▶ **Description of the task**:
Write out exactly the lines of the entries below from the one holding "Where should I click to: Select" to the one holding "The height and width of the screenshot is (1000, 1778).", inclusive, and leave out all other lines.

[Saved data entries]
=== Section Start ===

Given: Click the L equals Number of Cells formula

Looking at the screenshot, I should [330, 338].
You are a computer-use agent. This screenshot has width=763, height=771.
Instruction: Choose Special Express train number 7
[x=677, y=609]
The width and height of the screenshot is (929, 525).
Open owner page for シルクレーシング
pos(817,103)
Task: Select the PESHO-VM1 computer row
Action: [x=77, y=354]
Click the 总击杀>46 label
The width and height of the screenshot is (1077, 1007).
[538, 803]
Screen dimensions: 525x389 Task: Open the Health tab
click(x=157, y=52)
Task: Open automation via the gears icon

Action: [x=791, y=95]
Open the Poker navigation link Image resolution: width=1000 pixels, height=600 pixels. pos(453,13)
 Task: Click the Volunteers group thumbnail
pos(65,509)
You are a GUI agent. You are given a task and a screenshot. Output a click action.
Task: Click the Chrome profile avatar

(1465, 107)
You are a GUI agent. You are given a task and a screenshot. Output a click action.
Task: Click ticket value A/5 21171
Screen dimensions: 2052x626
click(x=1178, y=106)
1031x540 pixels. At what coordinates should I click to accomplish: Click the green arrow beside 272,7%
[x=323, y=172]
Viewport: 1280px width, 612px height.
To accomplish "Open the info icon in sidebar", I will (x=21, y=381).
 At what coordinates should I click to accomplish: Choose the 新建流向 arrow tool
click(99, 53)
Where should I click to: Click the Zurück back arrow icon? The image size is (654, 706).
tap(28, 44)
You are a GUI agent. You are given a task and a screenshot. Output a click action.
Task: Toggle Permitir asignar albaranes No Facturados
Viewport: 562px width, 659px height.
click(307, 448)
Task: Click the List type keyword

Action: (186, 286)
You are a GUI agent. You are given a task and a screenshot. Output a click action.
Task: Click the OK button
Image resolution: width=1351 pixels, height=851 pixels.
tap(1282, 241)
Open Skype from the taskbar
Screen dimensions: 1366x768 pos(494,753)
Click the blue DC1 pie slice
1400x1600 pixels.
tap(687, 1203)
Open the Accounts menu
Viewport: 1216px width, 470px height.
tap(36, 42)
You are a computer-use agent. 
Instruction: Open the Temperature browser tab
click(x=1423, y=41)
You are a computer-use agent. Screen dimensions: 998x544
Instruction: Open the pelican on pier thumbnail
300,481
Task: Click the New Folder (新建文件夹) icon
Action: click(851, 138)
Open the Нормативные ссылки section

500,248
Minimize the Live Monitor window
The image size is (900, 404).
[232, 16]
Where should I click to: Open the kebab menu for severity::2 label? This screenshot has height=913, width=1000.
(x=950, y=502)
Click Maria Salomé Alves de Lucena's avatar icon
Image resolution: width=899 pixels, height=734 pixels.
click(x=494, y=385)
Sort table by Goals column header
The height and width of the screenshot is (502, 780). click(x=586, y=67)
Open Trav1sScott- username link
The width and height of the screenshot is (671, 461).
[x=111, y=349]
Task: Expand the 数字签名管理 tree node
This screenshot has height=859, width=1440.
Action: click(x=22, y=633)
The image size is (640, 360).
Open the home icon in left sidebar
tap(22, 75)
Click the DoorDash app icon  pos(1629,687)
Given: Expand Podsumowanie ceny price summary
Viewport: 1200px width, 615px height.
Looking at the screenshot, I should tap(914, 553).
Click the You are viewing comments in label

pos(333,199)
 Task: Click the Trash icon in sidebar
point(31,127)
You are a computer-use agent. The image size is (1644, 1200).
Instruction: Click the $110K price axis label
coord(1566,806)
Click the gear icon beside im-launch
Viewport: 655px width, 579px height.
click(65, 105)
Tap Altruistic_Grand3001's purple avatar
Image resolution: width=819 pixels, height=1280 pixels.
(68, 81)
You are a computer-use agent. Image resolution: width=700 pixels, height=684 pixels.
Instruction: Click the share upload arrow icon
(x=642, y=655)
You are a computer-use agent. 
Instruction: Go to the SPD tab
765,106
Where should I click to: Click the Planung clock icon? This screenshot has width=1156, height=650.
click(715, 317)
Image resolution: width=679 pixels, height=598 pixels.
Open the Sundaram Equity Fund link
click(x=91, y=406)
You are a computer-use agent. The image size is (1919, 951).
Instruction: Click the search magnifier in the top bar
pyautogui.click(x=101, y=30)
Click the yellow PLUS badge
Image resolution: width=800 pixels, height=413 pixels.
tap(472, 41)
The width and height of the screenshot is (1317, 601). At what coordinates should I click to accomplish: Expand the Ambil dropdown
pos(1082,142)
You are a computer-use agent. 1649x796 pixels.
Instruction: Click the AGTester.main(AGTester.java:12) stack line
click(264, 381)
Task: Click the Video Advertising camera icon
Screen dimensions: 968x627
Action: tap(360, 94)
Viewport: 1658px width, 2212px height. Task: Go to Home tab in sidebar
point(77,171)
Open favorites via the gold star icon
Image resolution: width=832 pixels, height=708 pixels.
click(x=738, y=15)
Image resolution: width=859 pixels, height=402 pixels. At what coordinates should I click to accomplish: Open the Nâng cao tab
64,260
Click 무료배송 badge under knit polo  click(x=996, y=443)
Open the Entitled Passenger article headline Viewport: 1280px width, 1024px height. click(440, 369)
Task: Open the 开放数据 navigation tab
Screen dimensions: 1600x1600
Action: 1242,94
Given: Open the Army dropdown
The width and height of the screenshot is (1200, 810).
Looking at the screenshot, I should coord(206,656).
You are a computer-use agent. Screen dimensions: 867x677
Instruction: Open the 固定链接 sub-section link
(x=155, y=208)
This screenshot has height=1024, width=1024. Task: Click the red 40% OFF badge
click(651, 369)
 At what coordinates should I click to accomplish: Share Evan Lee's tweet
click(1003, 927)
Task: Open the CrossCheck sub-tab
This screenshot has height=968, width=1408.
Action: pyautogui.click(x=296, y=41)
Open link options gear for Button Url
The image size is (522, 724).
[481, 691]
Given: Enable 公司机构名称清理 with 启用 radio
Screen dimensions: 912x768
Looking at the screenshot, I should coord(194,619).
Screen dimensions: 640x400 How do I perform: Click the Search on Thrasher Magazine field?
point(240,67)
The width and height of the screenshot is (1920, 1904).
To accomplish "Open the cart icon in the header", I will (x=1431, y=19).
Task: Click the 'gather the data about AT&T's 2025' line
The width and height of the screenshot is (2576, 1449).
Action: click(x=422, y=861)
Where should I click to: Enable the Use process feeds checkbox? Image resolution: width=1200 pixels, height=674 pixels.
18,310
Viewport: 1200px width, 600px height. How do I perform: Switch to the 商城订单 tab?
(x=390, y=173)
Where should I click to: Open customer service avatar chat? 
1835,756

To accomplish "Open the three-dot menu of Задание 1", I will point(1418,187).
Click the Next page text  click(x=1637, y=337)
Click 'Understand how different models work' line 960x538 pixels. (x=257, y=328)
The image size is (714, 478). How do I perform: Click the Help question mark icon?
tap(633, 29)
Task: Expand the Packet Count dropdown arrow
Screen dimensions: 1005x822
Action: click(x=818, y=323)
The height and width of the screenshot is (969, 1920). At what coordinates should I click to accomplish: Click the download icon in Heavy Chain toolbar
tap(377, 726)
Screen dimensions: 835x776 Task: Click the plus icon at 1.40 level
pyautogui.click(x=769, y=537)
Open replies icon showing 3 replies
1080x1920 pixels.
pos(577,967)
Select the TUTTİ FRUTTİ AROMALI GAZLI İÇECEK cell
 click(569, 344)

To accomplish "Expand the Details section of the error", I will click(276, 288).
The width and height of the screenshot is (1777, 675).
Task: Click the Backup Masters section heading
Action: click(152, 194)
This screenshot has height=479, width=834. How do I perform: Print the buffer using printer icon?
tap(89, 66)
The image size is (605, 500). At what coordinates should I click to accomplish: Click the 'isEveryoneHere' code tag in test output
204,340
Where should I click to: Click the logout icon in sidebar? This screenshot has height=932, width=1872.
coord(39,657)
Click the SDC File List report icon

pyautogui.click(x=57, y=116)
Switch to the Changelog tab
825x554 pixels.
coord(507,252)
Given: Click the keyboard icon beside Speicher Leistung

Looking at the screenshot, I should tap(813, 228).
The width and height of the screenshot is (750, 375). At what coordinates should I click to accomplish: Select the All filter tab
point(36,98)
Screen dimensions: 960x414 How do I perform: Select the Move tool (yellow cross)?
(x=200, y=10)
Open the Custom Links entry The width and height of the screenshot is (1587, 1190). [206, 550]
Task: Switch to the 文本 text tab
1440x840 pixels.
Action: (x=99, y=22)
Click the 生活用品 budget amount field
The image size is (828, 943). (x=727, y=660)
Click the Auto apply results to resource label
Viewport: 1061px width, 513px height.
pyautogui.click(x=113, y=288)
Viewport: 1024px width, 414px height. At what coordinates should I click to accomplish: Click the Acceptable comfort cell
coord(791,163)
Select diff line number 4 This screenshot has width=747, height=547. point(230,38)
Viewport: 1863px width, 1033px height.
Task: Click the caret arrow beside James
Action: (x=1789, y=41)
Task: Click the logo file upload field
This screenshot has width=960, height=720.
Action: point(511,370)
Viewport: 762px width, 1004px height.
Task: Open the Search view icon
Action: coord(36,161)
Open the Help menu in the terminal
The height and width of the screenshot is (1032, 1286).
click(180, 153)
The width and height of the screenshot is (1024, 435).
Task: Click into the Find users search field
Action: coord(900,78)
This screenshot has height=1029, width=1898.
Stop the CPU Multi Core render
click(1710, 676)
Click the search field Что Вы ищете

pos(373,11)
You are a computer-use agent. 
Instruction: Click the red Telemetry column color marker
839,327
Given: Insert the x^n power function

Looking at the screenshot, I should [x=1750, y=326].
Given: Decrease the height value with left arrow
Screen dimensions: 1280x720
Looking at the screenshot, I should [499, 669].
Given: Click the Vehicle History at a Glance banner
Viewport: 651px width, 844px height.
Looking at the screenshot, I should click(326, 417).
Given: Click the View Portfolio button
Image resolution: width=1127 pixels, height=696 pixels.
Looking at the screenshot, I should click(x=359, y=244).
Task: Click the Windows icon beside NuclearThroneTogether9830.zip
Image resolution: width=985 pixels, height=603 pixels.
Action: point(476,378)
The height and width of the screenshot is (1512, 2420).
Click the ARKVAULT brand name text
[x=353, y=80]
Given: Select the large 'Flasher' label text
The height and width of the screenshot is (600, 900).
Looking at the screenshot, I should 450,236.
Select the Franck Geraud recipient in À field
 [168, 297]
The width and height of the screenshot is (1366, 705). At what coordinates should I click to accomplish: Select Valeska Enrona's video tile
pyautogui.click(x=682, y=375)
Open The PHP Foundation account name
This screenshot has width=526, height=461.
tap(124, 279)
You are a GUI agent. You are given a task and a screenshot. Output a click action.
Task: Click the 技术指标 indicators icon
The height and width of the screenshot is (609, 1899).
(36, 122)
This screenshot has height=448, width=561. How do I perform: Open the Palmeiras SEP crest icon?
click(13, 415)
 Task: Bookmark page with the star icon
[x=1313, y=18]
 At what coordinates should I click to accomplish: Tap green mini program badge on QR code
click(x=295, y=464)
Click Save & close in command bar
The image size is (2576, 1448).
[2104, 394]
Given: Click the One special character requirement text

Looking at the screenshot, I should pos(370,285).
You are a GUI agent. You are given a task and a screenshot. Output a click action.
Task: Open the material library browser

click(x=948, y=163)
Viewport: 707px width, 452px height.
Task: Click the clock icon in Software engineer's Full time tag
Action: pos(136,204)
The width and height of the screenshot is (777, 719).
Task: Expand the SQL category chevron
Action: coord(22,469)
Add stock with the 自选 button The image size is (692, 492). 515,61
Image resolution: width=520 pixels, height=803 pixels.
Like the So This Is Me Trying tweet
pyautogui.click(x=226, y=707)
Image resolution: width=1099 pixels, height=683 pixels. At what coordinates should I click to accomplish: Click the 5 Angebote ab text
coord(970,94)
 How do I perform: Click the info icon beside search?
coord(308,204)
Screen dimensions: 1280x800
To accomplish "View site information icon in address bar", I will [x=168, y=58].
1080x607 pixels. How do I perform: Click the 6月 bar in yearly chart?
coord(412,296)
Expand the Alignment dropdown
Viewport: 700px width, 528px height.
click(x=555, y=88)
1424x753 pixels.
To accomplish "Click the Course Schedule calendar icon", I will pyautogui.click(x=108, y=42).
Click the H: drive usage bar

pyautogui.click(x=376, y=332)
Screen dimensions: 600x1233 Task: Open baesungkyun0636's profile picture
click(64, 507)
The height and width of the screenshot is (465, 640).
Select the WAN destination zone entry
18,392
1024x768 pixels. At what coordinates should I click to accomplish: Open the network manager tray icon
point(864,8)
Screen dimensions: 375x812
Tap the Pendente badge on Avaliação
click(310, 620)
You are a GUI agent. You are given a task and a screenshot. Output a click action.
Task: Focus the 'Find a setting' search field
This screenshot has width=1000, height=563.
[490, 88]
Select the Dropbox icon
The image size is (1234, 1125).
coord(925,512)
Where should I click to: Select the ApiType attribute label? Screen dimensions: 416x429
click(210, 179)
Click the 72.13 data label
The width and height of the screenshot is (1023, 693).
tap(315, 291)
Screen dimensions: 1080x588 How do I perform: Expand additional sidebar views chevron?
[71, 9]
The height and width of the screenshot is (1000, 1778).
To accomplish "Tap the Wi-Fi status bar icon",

=== Section End ===

▶ **Written reply**:
Where should I click to: Select the ApiType attribute label? Screen dimensions: 416x429
click(210, 179)
Click the 72.13 data label
The width and height of the screenshot is (1023, 693).
tap(315, 291)
Screen dimensions: 1080x588 How do I perform: Expand additional sidebar views chevron?
[71, 9]
The height and width of the screenshot is (1000, 1778).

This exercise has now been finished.